▶ _Exercise directions_
Only the lines running from the line with "Task: Expand the Connection" to the end of the records below belong in the answer, each copied exactly.

[Material for the task Boundary: Start]

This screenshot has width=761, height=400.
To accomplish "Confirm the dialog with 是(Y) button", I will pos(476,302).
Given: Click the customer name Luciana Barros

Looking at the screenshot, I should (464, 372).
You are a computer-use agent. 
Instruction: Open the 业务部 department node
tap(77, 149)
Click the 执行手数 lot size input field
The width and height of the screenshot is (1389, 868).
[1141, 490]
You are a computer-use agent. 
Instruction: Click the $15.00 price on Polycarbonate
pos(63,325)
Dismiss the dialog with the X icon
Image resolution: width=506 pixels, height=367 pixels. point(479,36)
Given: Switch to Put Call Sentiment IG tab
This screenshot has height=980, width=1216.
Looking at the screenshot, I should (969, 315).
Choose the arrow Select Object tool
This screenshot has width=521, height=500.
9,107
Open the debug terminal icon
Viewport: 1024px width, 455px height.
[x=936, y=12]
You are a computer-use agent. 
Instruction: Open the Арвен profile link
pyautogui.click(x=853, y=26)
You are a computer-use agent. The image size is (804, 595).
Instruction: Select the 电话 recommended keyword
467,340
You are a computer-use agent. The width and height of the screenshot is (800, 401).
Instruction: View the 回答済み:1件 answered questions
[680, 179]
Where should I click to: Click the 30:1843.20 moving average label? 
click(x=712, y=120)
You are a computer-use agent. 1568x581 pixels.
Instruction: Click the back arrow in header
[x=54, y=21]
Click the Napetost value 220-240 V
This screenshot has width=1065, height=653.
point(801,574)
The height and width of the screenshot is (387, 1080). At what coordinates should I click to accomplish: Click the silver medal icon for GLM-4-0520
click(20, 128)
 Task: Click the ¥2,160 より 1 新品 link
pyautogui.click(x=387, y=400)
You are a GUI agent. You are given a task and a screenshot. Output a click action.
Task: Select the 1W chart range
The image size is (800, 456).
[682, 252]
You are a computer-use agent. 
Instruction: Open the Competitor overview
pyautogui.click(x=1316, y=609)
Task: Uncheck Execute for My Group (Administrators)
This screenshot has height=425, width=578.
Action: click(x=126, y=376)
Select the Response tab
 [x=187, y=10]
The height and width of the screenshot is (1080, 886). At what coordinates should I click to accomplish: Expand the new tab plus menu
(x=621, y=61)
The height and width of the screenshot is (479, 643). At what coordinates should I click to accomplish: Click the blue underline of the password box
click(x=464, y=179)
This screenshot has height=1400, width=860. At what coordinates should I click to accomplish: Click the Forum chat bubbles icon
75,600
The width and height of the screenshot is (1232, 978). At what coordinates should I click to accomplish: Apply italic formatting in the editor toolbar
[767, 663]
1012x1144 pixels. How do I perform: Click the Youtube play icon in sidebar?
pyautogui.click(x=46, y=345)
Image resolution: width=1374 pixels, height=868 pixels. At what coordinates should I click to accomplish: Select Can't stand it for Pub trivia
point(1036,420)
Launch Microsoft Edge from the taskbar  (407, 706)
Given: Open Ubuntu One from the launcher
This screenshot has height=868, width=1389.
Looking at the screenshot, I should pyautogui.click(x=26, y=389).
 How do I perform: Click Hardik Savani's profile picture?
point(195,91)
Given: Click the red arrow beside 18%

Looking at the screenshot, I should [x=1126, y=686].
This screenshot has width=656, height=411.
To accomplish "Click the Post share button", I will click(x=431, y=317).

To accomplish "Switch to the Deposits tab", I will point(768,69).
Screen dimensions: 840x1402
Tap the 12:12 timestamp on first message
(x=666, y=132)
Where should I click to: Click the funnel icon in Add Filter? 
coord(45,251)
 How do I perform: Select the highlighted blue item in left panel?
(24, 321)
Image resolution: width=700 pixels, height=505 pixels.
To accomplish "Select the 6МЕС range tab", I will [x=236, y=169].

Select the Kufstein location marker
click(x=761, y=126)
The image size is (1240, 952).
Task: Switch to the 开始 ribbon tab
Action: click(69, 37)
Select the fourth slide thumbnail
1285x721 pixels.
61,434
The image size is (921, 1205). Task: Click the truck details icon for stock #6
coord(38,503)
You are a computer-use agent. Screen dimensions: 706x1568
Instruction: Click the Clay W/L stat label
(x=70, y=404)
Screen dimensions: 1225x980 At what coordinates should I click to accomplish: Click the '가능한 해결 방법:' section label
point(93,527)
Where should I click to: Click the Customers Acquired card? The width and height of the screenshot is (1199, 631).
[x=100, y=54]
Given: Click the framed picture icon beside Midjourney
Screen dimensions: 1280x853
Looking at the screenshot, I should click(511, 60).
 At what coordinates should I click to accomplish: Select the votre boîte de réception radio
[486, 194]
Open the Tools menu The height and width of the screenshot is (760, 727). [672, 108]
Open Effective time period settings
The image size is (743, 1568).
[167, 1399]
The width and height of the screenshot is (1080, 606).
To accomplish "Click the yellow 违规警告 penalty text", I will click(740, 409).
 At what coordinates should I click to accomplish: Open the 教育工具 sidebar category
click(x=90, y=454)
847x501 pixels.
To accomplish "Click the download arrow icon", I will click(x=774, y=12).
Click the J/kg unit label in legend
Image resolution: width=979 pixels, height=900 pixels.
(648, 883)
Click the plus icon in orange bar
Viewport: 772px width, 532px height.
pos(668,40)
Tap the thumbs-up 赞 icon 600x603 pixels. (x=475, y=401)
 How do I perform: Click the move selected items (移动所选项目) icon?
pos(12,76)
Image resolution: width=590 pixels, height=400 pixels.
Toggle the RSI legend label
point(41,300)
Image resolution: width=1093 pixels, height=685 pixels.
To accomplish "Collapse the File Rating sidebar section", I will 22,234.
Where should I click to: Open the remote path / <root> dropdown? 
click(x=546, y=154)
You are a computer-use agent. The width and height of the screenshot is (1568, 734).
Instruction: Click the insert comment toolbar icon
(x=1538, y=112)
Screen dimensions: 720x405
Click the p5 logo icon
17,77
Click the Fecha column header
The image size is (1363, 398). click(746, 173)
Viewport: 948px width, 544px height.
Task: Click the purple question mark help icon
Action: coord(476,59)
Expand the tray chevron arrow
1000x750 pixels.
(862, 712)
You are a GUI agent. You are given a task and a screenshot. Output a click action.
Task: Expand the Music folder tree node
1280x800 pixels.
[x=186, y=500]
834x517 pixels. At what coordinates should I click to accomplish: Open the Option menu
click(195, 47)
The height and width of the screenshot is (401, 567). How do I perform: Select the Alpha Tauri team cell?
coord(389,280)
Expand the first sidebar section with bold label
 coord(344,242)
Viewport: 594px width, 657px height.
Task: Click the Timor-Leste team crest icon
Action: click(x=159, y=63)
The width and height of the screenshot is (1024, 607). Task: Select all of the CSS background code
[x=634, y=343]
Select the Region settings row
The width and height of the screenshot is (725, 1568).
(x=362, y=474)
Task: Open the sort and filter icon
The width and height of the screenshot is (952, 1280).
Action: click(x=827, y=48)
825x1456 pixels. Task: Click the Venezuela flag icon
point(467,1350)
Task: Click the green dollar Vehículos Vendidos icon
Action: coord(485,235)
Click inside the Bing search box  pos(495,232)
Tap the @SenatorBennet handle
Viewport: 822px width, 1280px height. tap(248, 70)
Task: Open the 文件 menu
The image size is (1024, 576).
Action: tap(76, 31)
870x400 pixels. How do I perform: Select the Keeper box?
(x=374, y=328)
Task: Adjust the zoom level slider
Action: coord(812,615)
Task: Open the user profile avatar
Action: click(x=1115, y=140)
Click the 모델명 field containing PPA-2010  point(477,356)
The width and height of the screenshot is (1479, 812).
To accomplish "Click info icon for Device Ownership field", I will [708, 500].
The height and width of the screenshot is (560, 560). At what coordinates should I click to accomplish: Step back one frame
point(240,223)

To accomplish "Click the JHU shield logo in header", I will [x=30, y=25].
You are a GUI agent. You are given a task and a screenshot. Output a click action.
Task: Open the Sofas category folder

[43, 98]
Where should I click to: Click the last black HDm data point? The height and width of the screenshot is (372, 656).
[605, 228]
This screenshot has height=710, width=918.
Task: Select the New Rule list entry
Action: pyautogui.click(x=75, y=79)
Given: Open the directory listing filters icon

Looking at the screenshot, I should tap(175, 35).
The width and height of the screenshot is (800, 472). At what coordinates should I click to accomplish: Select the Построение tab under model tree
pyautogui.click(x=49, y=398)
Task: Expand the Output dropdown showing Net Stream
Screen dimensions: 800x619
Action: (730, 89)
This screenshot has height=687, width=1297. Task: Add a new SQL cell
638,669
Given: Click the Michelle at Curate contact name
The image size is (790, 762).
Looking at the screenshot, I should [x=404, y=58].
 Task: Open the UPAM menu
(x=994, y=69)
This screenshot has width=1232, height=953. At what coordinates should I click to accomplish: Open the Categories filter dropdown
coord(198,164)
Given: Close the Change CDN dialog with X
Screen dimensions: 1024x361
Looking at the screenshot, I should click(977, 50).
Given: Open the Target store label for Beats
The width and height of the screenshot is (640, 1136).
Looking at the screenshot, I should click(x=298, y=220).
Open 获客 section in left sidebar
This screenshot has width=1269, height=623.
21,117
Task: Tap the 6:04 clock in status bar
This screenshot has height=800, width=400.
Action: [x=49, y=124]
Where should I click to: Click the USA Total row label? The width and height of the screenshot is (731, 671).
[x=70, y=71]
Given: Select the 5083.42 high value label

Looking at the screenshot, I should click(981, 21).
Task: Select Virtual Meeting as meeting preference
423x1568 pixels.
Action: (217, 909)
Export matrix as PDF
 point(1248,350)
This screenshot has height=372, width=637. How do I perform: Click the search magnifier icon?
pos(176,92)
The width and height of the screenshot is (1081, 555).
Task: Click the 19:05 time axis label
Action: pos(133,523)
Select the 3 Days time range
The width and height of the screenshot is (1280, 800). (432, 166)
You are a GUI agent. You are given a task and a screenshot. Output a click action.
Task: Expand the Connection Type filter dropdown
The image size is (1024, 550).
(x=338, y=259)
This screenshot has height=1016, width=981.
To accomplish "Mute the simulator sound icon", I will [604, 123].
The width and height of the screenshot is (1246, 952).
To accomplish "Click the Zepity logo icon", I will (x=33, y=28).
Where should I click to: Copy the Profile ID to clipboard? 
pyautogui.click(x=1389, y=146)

[Material for the task Boundary: End]

▶ _Exercise answer_
Task: Expand the Connection Type filter dropdown
The image size is (1024, 550).
(x=338, y=259)
This screenshot has height=1016, width=981.
To accomplish "Mute the simulator sound icon", I will [604, 123].
The width and height of the screenshot is (1246, 952).
To accomplish "Click the Zepity logo icon", I will (x=33, y=28).
Where should I click to: Copy the Profile ID to clipboard? 
pyautogui.click(x=1389, y=146)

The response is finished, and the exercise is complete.